Wall Street Journal
Paying for convenience: More than 20% of bank customers would be willing to pay as much as $3 a month to use their bank's mobile app while about 40% would be in at $1 a month, according to a survey by S&P Global Market Intelligence. Banks could generate as much as $500 million in annual revenue by charging customers, S&P says, with Bank of America, Wells Fargo, and JPMorgan Chase the biggest winners.
Mudd settles: Former Fannie Mae CEO Daniel Mudd agreed to pay $100,000 to settle SEC allegations that he misled investors by downplaying the risks on the mortgage agency's subprime loans. The SEC lodged the complaint against Mudd in December 2011.
Canadian banks to report: Canada's Big Five banks this week report earnings results for the quarter ended July 31. Analysts expect most of them to post single-digit percentage earnings growth compared to the year earlier quarter while Bank of Montreal, which reports Tuesday, and Canadian Imperial Bank of Commerce are each expected to post small declines. "The Canadian banks continue to operate in a growth-constrained environment," one research firm says, largely the result of weak oil prices.
Dead money: The Journal's Heard on the Street column takes up the cause of large banks like JPMorgan Chase and UBS, which want the reserves they hold at central banks excluded from their balance sheets for leverage-ratio purposes. Doing so could reduce the expense of holding this "dead money" of inactive deposits on their balance sheets.
"Removing reserves from leverage calculations could release tens of billions in equity capital at the world's biggest banks, which in some cases could be handed back to shareholders or used to back more productive loans to the real economy," the paper argues. "Banks don't get a lot of sympathy for their profitability problems, but where monetary policy is having perverse effects, like increasing the cost of credit, regulators should act."
Too much of a good thing: Santander U.K.'s 123 account — which pays 1% on deposits of more than £1,000, 2% on £2,000 or more and 3% on £3,000 plus — has been hugely popular with customers, attracting more than £60 billion in deposits since it was launched four years ago. But as interest rates have dropped and lending margins squeezed, the account has been "horribly lossmaking," forcing the bank to cut rates on the account to 1.5% across the board.
"Banks are once again villains — only now they are not earning the 20 per cent returns on equity they enjoyed before the financial crisis," the paper says, noting most banks in Europe and the U.S. are struggling to make 5% to 10%.
Eschewing bonuses: Two prominent U.K. asset managers have stopped paying executive bonuses as pressure increases on the industry to reconsider how it rewards top performers.
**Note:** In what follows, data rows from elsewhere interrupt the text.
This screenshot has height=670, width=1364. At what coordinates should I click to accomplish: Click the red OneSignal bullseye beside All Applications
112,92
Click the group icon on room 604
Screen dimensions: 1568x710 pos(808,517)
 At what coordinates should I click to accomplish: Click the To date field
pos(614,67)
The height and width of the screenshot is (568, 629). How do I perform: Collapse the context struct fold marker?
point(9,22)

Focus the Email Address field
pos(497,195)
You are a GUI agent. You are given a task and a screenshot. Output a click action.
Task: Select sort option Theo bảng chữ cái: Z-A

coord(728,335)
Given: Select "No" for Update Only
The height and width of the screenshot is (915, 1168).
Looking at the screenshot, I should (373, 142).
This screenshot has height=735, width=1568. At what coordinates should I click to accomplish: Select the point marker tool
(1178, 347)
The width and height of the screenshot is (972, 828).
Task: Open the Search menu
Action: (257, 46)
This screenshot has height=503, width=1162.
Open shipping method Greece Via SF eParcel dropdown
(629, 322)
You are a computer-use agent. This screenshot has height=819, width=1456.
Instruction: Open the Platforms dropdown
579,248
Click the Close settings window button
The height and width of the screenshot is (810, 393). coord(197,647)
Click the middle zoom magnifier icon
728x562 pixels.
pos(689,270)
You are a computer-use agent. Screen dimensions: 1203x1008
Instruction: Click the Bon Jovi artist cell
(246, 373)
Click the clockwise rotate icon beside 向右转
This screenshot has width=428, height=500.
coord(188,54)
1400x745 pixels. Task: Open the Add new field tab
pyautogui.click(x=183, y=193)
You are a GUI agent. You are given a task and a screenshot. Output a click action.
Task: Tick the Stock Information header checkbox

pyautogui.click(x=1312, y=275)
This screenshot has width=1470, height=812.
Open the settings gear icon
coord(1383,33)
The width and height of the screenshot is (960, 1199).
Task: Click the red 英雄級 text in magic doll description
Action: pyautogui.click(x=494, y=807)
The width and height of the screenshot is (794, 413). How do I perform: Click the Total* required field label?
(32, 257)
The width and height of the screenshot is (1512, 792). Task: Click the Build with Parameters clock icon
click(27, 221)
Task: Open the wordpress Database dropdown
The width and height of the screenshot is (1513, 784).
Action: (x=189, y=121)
Woodford Investment Management, headed by Neil Woodford, one of Britain's best known investors with £14.3 billion under management, has eliminated bonuses for its 35 employees, although they will receive pay increases to compensate. Craig Newman, the company's chief executive, said bonuses were "largely ineffective in influencing the right behaviors." Separately, Daniel Godfrey, former CEO of the Investment Association, the trade group for fund managers, is setting up an investment trust that will not pay bonuses to executives in order to reduce "short-termism."